** What is required **
Return the data below exactly, but only from the line containing "813x455 pixels." through the line containing "Collapse the Add", with both of those lines included.

** Data records **
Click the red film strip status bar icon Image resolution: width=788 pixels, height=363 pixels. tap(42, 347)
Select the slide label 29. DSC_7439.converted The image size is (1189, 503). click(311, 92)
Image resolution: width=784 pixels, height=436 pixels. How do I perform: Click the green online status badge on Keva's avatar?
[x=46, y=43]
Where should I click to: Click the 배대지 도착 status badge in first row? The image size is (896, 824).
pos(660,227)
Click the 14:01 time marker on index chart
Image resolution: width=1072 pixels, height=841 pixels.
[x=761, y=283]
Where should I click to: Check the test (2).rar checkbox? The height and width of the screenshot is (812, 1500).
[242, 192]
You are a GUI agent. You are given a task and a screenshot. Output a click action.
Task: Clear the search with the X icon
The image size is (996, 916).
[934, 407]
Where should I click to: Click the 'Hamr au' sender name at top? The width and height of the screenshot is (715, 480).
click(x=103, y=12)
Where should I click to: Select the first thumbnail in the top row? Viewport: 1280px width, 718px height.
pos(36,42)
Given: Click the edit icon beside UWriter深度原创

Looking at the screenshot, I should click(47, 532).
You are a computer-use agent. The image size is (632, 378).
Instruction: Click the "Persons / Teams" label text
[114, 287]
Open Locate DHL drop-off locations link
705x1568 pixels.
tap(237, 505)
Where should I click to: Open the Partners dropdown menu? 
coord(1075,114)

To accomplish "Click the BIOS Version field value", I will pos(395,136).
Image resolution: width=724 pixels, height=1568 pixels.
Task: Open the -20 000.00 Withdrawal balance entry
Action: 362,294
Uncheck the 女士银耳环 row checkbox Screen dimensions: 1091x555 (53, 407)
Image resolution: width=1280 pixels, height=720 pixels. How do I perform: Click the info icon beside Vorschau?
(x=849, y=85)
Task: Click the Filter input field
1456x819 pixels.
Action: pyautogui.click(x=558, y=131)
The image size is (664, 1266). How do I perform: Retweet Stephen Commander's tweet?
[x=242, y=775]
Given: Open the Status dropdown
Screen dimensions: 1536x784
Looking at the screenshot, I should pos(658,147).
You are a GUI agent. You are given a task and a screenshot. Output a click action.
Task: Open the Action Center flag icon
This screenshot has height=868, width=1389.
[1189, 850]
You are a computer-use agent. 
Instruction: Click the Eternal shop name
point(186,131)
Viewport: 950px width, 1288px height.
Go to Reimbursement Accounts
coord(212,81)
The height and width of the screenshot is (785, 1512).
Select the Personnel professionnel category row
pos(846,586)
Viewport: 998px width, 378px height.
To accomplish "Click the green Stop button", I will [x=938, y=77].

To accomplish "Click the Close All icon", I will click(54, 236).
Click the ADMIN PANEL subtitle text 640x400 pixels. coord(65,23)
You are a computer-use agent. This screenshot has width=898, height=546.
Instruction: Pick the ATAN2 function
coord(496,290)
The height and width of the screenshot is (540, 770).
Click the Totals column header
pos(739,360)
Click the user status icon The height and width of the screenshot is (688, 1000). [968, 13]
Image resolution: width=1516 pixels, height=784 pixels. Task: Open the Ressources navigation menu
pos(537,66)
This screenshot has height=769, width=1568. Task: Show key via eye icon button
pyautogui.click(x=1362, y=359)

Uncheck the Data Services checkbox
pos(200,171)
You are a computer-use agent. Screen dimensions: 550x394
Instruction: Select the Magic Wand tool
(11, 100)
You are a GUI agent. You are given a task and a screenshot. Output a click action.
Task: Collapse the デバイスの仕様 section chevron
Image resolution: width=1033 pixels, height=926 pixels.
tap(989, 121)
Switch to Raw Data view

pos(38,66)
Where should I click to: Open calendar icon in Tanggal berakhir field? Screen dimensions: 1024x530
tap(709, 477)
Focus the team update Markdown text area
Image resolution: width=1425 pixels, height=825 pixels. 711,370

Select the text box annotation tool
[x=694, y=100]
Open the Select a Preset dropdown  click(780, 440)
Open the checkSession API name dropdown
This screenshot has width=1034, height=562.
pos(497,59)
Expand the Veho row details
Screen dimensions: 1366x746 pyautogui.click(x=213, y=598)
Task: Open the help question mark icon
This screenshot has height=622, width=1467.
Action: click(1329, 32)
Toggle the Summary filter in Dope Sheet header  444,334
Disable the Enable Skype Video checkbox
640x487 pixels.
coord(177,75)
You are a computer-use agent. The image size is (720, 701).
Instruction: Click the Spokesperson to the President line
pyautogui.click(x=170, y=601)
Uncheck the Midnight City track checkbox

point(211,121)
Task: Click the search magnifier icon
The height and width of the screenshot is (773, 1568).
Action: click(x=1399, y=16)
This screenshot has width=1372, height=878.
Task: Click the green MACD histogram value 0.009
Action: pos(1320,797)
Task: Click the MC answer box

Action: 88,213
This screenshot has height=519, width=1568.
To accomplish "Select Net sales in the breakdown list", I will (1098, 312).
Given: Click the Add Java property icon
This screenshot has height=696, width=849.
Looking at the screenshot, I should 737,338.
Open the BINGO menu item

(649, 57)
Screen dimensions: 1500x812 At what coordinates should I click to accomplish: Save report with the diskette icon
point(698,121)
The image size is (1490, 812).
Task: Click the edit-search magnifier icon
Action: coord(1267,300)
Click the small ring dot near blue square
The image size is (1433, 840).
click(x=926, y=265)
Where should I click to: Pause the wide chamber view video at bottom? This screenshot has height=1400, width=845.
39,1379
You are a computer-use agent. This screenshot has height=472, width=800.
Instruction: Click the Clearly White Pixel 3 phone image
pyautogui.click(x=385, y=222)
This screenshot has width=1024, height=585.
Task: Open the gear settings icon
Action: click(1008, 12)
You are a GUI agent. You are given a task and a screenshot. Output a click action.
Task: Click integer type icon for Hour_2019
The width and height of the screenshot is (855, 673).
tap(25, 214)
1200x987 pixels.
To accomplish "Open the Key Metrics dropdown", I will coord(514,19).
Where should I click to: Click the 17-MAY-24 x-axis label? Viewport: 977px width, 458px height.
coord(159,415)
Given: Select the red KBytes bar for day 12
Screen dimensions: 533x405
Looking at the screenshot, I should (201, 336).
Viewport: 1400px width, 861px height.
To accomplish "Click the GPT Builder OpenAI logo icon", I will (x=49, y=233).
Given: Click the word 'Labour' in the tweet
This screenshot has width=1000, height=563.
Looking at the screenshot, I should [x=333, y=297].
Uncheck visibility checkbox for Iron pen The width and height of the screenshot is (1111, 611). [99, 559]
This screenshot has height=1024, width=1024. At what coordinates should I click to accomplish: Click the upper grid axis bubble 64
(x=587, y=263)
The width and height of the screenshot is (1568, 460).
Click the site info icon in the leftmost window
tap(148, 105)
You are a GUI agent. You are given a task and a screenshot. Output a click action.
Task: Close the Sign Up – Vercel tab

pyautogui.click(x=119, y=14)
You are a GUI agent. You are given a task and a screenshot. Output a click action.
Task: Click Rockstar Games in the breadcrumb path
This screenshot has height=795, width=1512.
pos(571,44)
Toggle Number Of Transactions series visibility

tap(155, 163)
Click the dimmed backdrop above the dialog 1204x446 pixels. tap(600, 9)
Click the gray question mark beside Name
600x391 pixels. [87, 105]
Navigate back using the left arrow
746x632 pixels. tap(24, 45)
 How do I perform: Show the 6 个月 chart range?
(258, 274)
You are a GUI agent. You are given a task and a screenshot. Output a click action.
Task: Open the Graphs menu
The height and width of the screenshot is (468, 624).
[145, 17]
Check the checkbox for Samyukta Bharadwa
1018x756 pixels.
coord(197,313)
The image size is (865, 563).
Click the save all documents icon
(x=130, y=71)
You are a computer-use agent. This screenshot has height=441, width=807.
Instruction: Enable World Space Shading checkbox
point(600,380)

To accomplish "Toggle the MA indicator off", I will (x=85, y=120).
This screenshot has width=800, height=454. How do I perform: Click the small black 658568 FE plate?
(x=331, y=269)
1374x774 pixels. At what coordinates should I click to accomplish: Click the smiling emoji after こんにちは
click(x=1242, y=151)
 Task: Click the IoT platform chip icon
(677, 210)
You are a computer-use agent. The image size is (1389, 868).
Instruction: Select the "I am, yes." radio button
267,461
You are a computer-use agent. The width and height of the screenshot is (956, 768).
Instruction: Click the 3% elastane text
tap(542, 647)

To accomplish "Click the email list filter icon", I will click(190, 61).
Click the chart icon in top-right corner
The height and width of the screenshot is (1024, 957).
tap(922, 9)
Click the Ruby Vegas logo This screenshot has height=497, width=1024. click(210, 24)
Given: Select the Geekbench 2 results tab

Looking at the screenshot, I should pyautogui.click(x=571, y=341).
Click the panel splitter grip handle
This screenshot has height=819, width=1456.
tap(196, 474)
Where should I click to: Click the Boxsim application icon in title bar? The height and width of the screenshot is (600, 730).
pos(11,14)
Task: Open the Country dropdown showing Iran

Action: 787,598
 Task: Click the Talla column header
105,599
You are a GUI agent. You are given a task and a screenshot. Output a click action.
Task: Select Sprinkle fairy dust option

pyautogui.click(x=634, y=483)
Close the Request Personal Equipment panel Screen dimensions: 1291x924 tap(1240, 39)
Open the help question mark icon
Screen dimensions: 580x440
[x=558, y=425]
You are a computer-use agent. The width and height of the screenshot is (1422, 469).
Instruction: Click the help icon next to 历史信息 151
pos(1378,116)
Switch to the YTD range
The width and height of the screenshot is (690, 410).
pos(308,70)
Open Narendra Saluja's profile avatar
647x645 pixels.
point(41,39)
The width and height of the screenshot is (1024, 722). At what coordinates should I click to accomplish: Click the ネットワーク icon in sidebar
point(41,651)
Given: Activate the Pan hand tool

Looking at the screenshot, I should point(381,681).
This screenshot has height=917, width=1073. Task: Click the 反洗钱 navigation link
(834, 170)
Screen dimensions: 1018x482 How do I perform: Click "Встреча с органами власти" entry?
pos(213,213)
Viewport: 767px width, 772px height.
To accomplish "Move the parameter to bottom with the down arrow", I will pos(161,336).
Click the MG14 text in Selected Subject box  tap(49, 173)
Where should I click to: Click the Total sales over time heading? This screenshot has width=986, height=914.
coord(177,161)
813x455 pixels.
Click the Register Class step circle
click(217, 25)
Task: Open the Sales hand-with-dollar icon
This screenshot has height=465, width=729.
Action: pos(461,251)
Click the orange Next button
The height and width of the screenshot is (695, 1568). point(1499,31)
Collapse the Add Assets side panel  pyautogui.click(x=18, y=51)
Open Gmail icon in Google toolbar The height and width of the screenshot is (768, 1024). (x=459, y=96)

** Answer below **
813x455 pixels.
Click the Register Class step circle
click(217, 25)
Task: Open the Sales hand-with-dollar icon
This screenshot has height=465, width=729.
Action: pos(461,251)
Click the orange Next button
The height and width of the screenshot is (695, 1568). point(1499,31)
Collapse the Add Assets side panel  pyautogui.click(x=18, y=51)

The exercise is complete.